Je me rendis compte que quelque chose n’allait plus, car j’étais toujours sur la défensive. Je ne voulais plus entendre parler d’autres changements et mon humeur changeait continuellement, jusqu’au point où je commençai à éprouver du ressentiment. Et bien entendu, les symptômes de découragement, de perte d’intérêt, de sommeil et de difficulté à manger apparurent. Ce qui m’effrayait le plus, c’est que j’avais peur d’avoir peur. Même que j’avais arrêté de prendre des marches avec mon chien-guide car j’avais l’impression que les voisins me regardaient lorsque je passais. C’était un enfer terrible! Je n’en pouvais plus.
Un jour que j’étais au travail, je sentis une pression à la tête. Je me mis en colère et je téléphonai à mon épouse pour qu’elle vienne me chercher. C’en était assez! Je n’étais plus fonctionnel Je décidai donc de quitter mon travail. En sortant, mon épouse, qui s’était rendue compte que ça n’allait plus, me suggéra d’aller consulter un médecin. Je n’avais même plus la force de décider quoi que ce soit et je lui dis:
-Emmène-moi où tu veux.
Je me sentais battu par les événements. Tout au long du trajet en voiture, je tins la poignée de porte à deux mains, car mon cerveau me disait de me jeter en dehors, même si j’avais peur de me faire mal. Je ne voulais pas sauter et c’était presque incontrôlable. Je serrai la poignée si fort que j’étais trempé de sueur. J’étais donc en crise de folie complète. Je ne contrôlais plus mes idées. Les seules pensées qui étaient présentes se déroulaient à une vitesse incroyable. Pas moyen de voir du positif!

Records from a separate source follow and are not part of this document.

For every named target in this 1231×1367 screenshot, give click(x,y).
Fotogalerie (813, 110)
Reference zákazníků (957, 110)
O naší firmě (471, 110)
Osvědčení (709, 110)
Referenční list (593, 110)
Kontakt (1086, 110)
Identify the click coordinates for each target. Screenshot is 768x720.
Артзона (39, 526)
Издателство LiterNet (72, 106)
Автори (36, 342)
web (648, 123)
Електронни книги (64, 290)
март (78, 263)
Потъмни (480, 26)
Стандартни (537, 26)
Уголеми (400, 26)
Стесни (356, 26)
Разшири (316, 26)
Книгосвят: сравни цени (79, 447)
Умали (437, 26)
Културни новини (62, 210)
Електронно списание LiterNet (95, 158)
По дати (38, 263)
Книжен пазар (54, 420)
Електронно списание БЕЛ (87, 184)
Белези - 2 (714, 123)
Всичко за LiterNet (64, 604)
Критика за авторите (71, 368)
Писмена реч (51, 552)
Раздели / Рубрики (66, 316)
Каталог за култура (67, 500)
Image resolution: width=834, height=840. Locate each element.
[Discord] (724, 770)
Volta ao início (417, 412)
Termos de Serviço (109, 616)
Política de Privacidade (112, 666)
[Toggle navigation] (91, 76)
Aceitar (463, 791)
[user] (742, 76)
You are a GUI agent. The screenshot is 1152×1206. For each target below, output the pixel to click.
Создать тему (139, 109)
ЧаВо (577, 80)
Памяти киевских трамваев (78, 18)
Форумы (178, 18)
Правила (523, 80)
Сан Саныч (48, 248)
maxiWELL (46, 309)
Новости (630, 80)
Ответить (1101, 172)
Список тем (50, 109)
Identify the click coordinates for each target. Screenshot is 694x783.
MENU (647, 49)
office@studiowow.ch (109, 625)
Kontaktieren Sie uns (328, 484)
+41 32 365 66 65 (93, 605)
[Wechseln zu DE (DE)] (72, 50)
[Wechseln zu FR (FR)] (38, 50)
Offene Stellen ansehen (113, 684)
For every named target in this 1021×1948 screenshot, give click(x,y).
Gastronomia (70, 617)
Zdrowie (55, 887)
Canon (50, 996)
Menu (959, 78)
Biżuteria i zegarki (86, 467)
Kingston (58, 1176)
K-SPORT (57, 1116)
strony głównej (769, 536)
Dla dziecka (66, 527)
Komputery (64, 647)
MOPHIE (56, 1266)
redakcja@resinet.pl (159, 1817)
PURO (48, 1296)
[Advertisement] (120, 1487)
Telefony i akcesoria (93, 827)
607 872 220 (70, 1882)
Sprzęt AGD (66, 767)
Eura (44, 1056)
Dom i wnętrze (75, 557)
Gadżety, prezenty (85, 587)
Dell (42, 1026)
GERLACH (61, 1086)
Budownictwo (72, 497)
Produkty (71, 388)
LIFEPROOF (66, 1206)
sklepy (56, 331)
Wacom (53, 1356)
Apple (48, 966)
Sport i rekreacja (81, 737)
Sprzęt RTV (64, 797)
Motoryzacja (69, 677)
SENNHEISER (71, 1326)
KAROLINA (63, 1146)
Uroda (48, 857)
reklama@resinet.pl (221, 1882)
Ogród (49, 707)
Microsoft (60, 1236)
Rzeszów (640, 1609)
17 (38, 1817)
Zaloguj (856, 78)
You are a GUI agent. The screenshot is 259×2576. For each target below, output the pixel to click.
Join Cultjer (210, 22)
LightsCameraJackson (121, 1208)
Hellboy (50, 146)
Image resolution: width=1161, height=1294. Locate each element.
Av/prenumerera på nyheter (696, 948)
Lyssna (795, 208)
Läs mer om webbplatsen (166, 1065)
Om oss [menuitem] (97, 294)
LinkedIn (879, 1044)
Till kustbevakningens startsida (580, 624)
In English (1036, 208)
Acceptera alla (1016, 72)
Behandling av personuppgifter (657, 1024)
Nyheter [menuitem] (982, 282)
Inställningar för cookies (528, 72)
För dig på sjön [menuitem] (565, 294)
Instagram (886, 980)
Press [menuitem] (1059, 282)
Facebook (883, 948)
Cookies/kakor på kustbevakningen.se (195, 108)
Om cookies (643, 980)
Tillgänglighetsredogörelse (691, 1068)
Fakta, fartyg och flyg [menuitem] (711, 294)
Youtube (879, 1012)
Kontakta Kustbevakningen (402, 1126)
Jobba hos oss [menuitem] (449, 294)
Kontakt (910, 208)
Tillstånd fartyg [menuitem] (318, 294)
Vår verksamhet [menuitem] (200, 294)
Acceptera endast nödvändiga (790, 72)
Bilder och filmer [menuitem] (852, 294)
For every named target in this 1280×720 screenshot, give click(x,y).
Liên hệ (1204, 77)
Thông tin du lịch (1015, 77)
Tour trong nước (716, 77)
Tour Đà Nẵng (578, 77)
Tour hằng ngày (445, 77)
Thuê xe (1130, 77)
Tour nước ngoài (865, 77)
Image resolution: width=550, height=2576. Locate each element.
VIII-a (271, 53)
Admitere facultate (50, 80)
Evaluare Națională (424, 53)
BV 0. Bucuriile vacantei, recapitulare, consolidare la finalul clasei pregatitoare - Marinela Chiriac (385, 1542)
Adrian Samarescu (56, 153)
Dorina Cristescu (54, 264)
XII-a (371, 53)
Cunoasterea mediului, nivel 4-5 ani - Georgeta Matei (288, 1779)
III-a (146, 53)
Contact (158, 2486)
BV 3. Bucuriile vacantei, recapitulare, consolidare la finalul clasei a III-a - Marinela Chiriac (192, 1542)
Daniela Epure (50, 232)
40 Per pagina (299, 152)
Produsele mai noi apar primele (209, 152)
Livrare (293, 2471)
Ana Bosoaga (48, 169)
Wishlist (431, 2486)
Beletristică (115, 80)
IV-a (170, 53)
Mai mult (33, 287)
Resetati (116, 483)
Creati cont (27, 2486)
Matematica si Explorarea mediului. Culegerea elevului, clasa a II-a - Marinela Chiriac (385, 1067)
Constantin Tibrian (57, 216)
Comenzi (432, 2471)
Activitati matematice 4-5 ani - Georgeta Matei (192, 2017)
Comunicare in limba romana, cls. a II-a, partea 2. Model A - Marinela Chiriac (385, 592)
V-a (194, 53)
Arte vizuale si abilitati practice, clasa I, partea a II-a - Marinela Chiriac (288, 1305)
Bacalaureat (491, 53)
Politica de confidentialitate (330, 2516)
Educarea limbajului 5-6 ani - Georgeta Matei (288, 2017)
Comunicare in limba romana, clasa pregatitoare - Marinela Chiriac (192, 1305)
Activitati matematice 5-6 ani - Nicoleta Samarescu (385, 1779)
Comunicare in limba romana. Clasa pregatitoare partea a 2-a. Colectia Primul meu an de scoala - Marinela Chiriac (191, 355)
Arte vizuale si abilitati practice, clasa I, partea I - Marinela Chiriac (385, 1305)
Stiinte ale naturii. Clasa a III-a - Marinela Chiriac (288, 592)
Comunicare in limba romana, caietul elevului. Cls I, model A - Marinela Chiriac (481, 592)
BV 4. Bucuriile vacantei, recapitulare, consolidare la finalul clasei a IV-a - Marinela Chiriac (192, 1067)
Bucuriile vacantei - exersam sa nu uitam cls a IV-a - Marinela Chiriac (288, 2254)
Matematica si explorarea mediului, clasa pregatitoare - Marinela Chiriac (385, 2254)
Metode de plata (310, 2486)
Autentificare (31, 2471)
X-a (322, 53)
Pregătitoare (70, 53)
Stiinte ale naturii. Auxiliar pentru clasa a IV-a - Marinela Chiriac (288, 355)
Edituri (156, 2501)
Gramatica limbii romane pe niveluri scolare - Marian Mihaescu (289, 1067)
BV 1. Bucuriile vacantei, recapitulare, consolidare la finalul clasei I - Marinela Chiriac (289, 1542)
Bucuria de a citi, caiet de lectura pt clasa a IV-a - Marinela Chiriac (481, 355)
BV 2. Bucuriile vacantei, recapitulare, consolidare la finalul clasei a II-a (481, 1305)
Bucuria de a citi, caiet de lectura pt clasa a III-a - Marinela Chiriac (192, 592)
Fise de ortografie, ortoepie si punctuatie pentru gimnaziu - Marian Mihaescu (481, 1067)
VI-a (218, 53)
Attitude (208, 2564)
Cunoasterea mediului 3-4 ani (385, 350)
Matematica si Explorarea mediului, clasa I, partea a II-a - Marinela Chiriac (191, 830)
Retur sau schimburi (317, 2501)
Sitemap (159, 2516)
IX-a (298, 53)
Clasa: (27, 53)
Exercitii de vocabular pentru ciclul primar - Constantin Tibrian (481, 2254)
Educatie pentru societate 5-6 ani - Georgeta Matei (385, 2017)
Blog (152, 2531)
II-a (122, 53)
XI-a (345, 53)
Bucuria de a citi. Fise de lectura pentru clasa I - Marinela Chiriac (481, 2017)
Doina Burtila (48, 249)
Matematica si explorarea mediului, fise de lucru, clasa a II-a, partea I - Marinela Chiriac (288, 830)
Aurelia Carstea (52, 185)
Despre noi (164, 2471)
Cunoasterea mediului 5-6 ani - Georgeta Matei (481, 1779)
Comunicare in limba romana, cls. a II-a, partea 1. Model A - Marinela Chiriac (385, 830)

Je me rendis donc consulter un médecin. Celui-ci voulut m’hospitaliser, mais pas question. Je connaissais tous ces gens. C’était avec eux que je travaillais. Moi qui travaillais dans le domaine de la santé mentale, je n’avais même pas réussi à prévenir ce qui m’arrivait. Il n’était donc pas question que je sois soigné par ici. Suivre un médecin était correct, mais pas question d’être admis dans cet hôpital. Je ne voyais même pas l’idée d’être hospitalisé dans la province, car mon travail m’avait emmené à avoir des rencontres inter-agences.
J’avais déjà eu la chance de parler à d’autres professionnels qui avaient expérimenté un déséquilibre émotionnel et ils s’étaient fait rejeter par leurs confrères de travail. Je le savais et je m’en rendis bien compte par la suite. Bien entendu, si j’avais eu une attaque cardiaque ou si j’avais développé un cancer, j’aurais reçu des fleurs ou encore j’aurais reçu leur visite. Mais ce n’était pas le cas et je ne faisais pas exception à la règle.
Mon médecin traitant fut très compréhensif. Il s’assura que je serais accompagné en tout temps au foyer, le temps que les médicaments prescrits commencent à faire effet. Les deux mois qui suivirent, je dormis de douze à seize heures par jour. J’étais épuisé, je n’avais plus d’intérêt pour rien et tout me semblait une montagne à escalader.